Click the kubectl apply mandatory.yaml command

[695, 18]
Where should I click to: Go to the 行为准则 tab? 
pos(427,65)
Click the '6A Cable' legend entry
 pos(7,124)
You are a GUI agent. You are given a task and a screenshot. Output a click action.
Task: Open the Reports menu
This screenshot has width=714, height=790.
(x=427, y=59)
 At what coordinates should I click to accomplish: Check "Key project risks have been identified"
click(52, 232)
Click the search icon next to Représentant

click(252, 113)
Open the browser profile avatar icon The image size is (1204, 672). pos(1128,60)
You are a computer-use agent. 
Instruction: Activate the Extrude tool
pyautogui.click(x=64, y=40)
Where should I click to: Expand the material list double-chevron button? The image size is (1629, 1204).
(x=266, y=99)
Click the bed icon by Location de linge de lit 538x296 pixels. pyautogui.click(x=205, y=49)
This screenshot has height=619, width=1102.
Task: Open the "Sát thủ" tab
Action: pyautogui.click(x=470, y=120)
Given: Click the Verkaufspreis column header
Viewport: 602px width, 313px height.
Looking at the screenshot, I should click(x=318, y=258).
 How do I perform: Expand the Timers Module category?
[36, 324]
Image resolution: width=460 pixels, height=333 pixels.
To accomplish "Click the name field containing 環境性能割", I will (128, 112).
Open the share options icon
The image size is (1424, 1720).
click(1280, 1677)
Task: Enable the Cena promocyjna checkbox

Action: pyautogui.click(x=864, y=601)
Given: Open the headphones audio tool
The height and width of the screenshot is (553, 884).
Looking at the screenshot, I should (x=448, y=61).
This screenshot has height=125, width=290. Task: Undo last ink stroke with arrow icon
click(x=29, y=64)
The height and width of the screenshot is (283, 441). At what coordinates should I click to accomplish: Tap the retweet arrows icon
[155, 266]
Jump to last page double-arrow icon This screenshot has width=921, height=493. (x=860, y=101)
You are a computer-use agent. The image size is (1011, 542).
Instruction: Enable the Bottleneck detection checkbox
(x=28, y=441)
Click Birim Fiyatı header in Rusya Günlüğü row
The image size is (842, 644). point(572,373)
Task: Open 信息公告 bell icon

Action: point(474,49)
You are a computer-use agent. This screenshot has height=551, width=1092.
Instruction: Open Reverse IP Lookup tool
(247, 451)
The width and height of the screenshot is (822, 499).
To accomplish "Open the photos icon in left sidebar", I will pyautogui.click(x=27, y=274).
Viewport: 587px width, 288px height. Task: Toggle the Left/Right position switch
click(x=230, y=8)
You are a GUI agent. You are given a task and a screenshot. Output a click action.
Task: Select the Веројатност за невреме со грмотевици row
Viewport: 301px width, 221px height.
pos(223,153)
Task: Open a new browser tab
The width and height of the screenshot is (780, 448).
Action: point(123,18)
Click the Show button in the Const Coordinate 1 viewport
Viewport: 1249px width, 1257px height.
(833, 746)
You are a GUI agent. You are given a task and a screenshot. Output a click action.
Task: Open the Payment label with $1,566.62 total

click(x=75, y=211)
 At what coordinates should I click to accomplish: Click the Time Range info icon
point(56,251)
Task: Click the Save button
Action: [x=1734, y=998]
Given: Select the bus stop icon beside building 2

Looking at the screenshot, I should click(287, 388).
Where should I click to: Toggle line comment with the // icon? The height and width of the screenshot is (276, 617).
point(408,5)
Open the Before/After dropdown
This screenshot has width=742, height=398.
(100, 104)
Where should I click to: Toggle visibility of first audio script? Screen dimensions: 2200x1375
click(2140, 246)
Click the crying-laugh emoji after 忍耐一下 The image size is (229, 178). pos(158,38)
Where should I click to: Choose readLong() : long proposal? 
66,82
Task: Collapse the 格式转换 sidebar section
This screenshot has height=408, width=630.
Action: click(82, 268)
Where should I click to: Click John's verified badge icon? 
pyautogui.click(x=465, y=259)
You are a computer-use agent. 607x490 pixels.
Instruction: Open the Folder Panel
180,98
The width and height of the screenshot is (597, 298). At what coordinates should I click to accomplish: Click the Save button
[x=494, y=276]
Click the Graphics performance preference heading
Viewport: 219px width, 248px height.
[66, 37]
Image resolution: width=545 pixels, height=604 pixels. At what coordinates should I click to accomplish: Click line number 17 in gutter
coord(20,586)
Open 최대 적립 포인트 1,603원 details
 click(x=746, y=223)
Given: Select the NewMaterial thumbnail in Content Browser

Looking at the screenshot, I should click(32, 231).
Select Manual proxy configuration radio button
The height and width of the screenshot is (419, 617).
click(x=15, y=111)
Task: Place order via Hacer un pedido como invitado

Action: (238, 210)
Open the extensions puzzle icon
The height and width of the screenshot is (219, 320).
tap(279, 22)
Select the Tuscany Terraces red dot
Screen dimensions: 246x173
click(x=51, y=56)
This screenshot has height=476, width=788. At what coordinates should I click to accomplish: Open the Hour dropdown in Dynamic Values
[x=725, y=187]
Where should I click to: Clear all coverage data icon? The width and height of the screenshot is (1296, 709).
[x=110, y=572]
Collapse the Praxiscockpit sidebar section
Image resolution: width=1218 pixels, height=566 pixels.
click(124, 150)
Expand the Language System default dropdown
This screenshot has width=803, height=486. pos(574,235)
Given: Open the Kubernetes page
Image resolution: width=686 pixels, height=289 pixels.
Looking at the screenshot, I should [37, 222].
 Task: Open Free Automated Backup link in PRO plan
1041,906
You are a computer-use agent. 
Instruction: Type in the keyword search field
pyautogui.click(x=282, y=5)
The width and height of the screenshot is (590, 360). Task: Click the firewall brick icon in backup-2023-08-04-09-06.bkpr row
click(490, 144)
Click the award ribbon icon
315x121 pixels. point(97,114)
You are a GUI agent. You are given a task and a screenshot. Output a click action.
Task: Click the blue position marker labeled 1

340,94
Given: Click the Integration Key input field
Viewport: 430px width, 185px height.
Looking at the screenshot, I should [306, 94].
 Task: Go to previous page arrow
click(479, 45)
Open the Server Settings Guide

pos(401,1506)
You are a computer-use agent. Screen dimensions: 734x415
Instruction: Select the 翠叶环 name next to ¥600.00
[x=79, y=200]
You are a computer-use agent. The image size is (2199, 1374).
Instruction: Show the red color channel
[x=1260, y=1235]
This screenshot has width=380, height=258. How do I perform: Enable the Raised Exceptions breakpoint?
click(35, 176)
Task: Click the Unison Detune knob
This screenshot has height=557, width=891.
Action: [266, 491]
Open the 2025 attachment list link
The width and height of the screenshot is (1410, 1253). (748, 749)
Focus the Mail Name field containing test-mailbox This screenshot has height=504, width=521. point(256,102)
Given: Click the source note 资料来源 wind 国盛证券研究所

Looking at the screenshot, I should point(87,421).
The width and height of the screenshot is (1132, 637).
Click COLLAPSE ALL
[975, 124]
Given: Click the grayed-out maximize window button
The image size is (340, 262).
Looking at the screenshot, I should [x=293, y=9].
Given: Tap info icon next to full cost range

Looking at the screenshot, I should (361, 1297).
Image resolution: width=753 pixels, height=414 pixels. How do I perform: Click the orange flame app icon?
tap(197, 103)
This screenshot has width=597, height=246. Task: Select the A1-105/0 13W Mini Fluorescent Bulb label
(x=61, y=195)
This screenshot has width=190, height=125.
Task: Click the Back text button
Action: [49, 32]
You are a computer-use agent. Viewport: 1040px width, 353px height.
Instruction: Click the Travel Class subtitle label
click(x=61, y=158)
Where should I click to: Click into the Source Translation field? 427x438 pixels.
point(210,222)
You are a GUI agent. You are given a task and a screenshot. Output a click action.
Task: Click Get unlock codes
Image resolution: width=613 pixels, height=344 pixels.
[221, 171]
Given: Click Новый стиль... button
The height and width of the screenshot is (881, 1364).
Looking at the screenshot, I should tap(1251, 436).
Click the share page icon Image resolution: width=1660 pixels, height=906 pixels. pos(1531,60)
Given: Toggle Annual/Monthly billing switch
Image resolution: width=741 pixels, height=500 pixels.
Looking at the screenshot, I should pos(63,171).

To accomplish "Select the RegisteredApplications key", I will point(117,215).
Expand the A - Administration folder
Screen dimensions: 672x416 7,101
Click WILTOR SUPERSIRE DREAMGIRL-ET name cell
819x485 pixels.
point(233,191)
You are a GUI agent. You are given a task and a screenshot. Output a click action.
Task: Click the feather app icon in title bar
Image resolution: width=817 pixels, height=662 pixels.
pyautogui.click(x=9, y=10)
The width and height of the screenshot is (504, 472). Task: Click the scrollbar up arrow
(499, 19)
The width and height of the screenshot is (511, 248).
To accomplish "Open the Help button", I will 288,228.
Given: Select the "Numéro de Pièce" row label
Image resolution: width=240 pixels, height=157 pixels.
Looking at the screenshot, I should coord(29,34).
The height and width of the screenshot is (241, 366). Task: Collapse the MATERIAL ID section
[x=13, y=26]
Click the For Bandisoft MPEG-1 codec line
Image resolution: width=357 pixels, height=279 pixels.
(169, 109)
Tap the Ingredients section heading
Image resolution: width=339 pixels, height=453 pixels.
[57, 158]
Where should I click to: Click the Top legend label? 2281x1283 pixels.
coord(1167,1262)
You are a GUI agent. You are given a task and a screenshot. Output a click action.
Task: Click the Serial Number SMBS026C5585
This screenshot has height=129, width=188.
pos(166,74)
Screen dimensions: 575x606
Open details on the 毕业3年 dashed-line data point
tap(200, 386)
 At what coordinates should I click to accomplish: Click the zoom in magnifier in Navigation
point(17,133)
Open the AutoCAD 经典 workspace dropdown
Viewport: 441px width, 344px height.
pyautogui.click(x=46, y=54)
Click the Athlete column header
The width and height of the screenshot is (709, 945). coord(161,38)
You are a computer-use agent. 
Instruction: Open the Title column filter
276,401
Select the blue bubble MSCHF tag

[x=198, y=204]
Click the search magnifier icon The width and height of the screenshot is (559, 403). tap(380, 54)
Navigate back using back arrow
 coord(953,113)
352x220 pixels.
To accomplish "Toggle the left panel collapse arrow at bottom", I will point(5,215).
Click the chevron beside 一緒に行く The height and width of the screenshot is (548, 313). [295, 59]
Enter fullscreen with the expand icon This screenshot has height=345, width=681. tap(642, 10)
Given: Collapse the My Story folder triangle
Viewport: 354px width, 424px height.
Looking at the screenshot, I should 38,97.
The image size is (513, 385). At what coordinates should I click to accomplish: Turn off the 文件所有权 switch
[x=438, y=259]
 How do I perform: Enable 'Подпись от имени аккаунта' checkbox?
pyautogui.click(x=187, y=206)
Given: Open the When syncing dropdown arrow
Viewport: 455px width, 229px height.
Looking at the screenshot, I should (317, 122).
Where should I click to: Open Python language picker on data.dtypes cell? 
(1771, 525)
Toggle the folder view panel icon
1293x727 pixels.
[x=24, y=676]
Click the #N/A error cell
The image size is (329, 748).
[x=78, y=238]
+===+
Change "grayed-out" to "disabled" in the listing from the line with "Open the 2025 attachment list link" to the line with "tap(197, 103)", and give those lines again with nothing else altered.

Open the 2025 attachment list link
The width and height of the screenshot is (1410, 1253). (748, 749)
Focus the Mail Name field containing test-mailbox This screenshot has height=504, width=521. point(256,102)
Given: Click the source note 资料来源 wind 国盛证券研究所

Looking at the screenshot, I should point(87,421).
The width and height of the screenshot is (1132, 637).
Click COLLAPSE ALL
[975, 124]
Given: Click the disabled maximize window button
The image size is (340, 262).
Looking at the screenshot, I should [x=293, y=9].
Given: Tap info icon next to full cost range

Looking at the screenshot, I should (361, 1297).
Image resolution: width=753 pixels, height=414 pixels. How do I perform: Click the orange flame app icon?
tap(197, 103)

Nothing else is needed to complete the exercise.